ARLA: The Association of Latin American Architecture Journals (hereinafter referred to as ARLA) is an initiative that emerged from the Journal Tables held at the Latin American Architecture Seminars (SAL). The first step was taken at the XIIº SAL held in Chile in the city of Concepción (2007), where the attending editors agreed to support the idea of creating a virtual platform that would enable an effective and constant mechanism of cooperation among Latin American architecture journals and, from there, also promote their international visibility.

LatinREV: It is the cooperative network of journals and associations of academic journals in the field of social sciences and humanities, created in 2017 by the Area of State and Public Policies and the "Enzo Faletto" Social Sciences Library of FLACSO Argentina. Its purpose is to provide advice, training, and updates on issues related to the sustainability of publications. Additionally, it offers the creation of a collaborative and participatory space to disseminate information of interest to editorial teams. For this purpose, LatinREV organizes an academic event every year with specialists in the field for the exchange and discussion of relevant topics for this academic production field.

Repositories and Databases:

ZENODO: Researchers built and developed Zenodo to ensure that everyone can join Open Science. The OpenAIRE project, at the forefront of open access and open data movements in Europe, was commissioned by the EC to support its emerging open data policy by providing a general repository for EC-funded research. CERN, a partner of OpenAIRE and a pioneer in open source, open access, and open data, provided this capability, and Zenodo was launched in May 2013. In support of its research program, CERN has developed tools for Big Data management and expanded the capabilities of the Digital Library for Open Data. Through Zenodo, these Big Science tools could be effectively shared with the long tail of research.

Academic Resource Index: It is open access with a high-standard indexing database for researchers and editors, freely indexing journals, research papers, article calls, and research positions.
Index Copernicus: It is a global database dedicated to scientific journals worldwide.

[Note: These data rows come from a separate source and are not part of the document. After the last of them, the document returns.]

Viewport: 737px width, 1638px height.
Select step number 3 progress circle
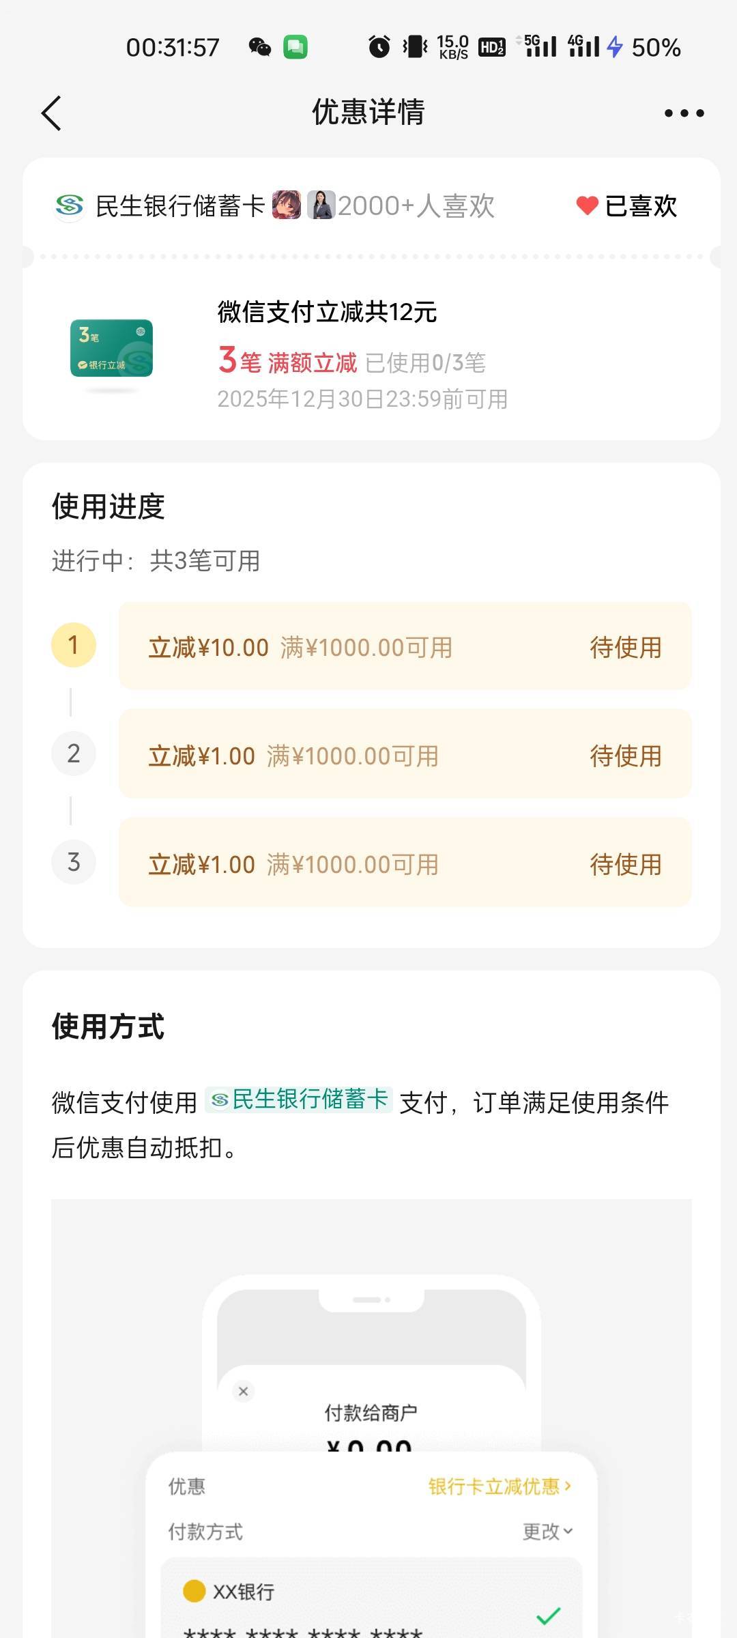[74, 862]
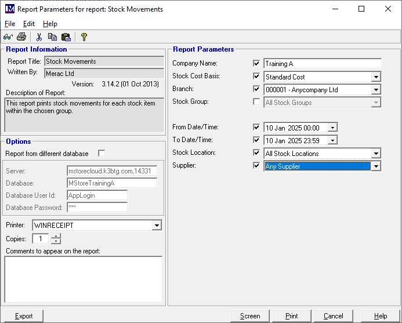Click the yellow question mark help icon
This screenshot has height=323, width=402.
pos(84,37)
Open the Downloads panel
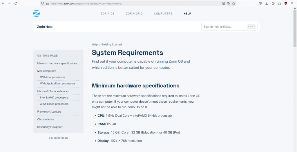This screenshot has width=297, height=152. click(267, 3)
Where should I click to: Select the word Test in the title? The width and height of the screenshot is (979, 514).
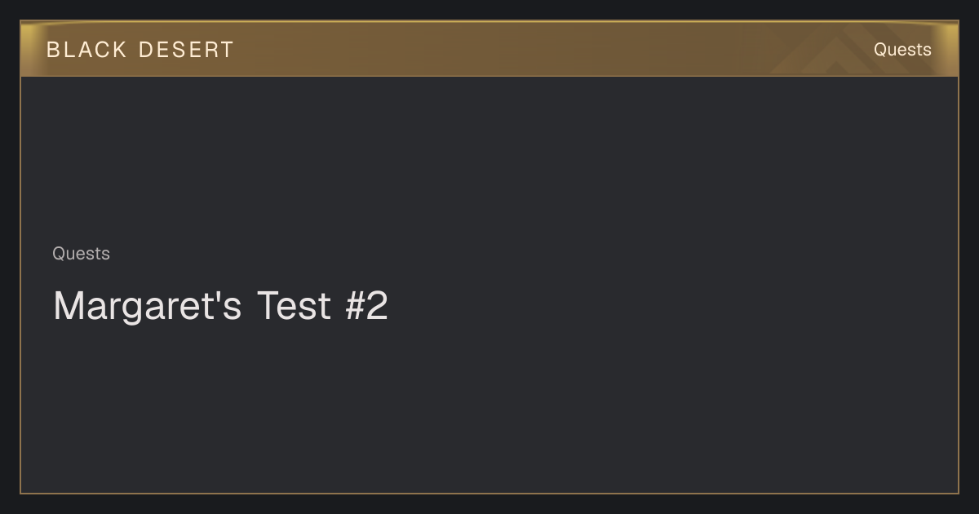[294, 306]
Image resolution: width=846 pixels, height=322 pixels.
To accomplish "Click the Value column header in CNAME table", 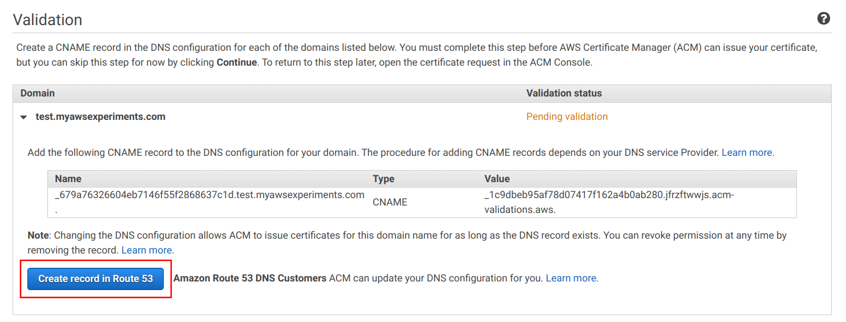I will click(497, 179).
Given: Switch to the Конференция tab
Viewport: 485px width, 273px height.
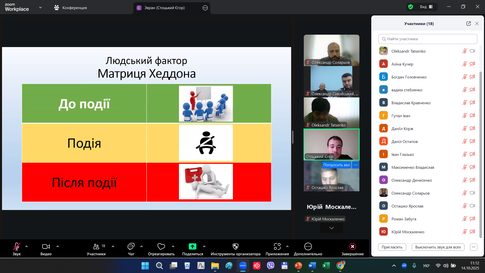Looking at the screenshot, I should click(71, 8).
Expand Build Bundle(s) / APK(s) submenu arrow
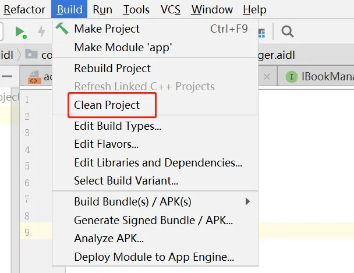Viewport: 354px width, 273px height. (x=247, y=201)
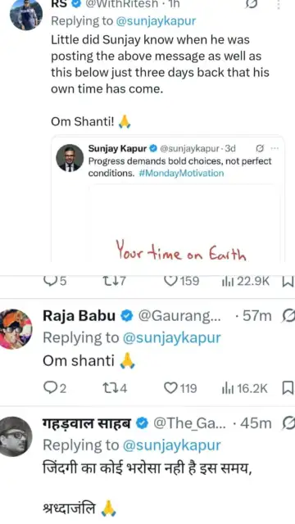
Task: View Raja Babu's profile picture
Action: pos(16,329)
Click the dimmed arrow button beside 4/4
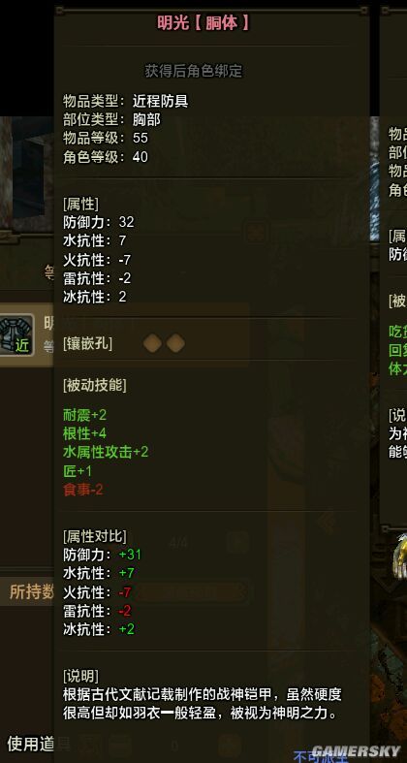Image resolution: width=407 pixels, height=763 pixels. point(236,542)
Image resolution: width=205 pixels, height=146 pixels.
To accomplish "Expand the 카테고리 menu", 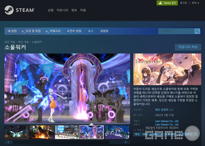I will [x=55, y=31].
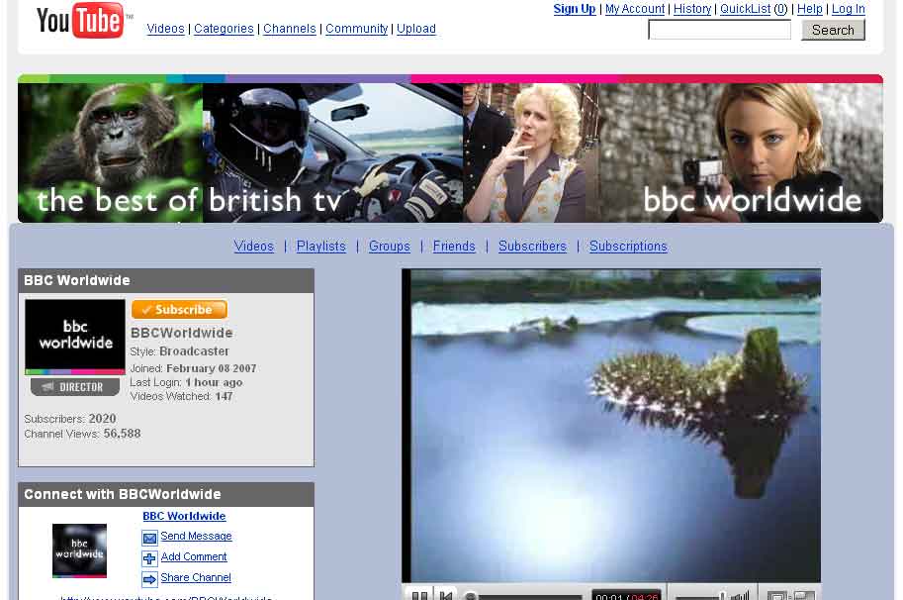Go to the Upload page
This screenshot has width=903, height=600.
click(x=416, y=29)
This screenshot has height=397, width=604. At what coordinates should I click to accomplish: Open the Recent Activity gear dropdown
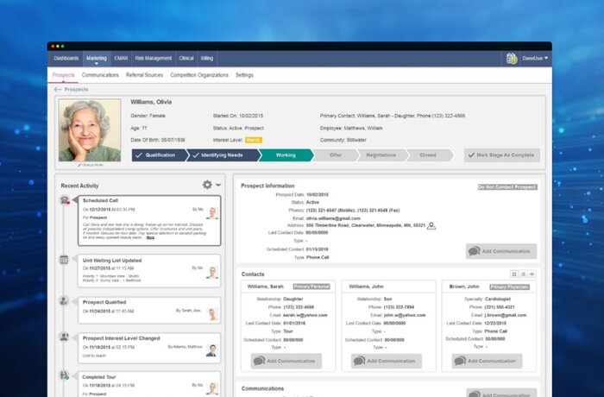click(x=211, y=185)
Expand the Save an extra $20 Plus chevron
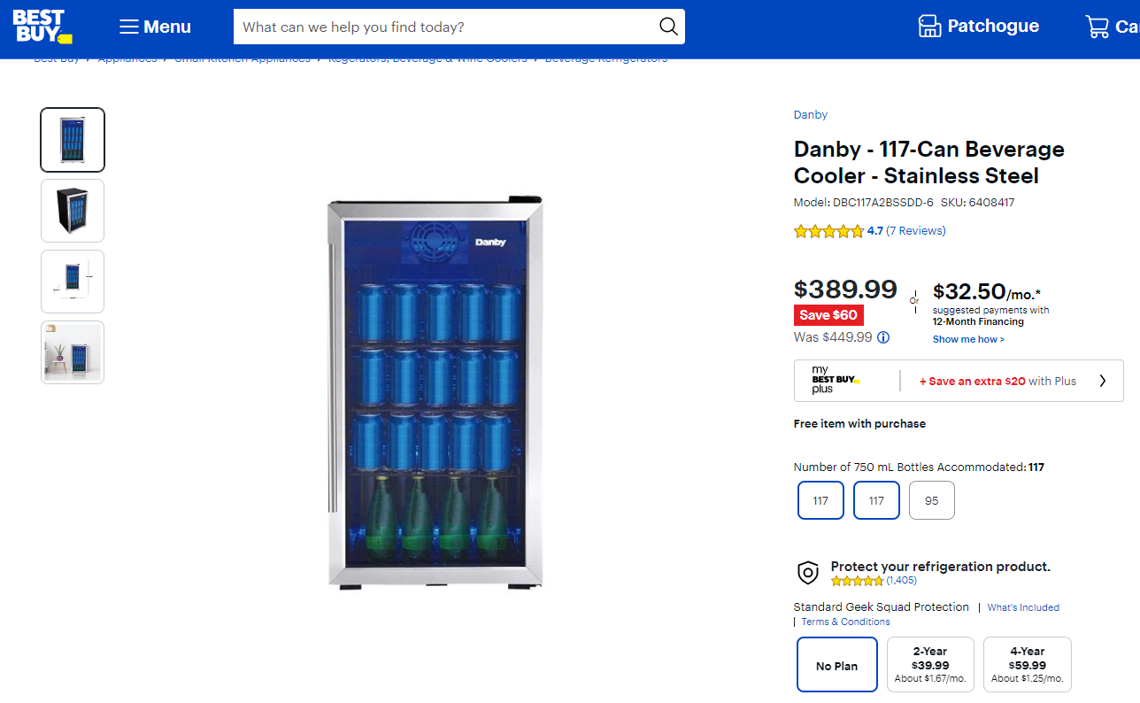The height and width of the screenshot is (703, 1140). coord(1103,381)
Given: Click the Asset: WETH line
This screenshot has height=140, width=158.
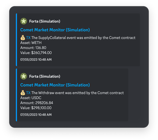Looking at the screenshot, I should pyautogui.click(x=31, y=43).
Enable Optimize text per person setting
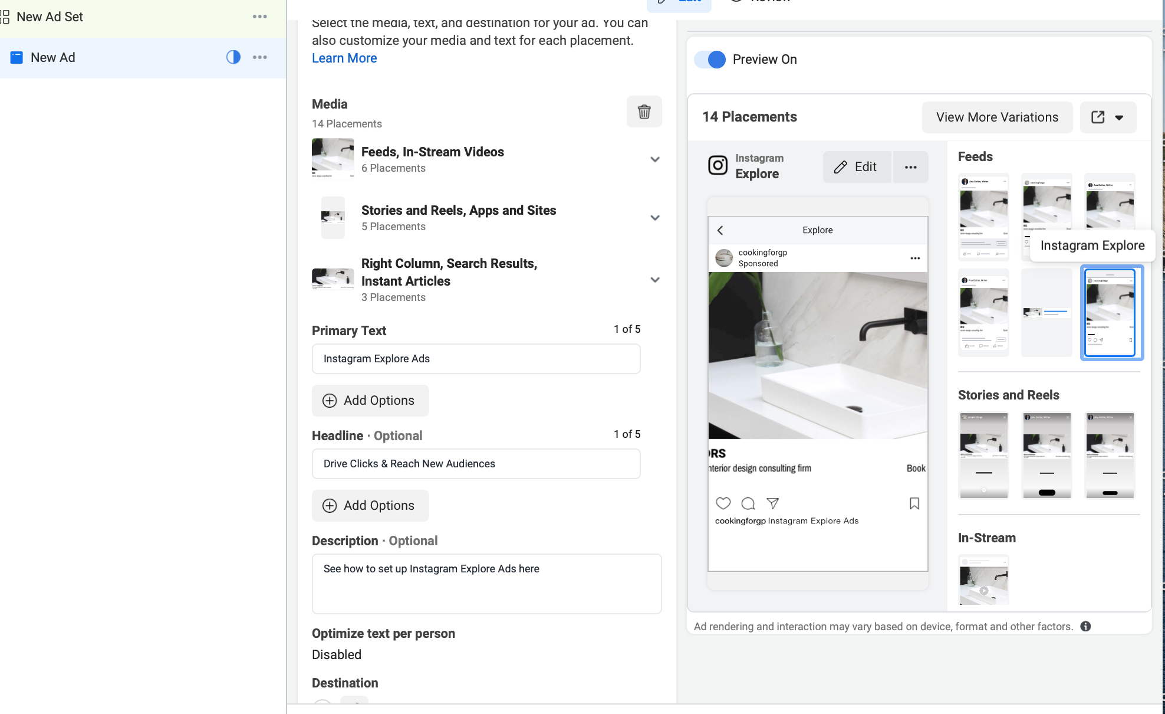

Each editorial office registered in the ICI World of Journals database gains free access to the IT system that provides the ability to run a Journal Passport, an updated sample of a journal on the internet. In addition to information about the editorial board team, editor, journal website, or a description, the editorial office can publish information about scientific articles (metadata and full content in PDF). The idea of the ICI Journals Master List database is to create a possibility for scientific journals worldwide to verify them in terms of transparent editorial practices. Journal passports that have not been verified in these terms are marked with the corresponding warnings, these being Transparency Warning and Predator Alert.

BASE: It is one of the largest search engines in the world, especially for academic web resources. BASE provides over 300 million documents from over 10,000 content providers. You can access the full texts of around 60% of indexed documents for free (open access). BASE is operated by the Bielefeld University Library. We index metadata of all kinds of academically relevant resources (journals, institutional repositories, digital collections, etc.) that provide an OAI interface and use OAI-PMH to provide their contents (see our Golden Rules for repository administrators).

WorldCat: WorldCat.org is an excellent resource for locating unique and reliable materials that often cannot be found anywhere else other than a library. By connecting the collections of thousands of libraries in one place, WorldCat.org makes it easy to browse the world's libraries from a single search point.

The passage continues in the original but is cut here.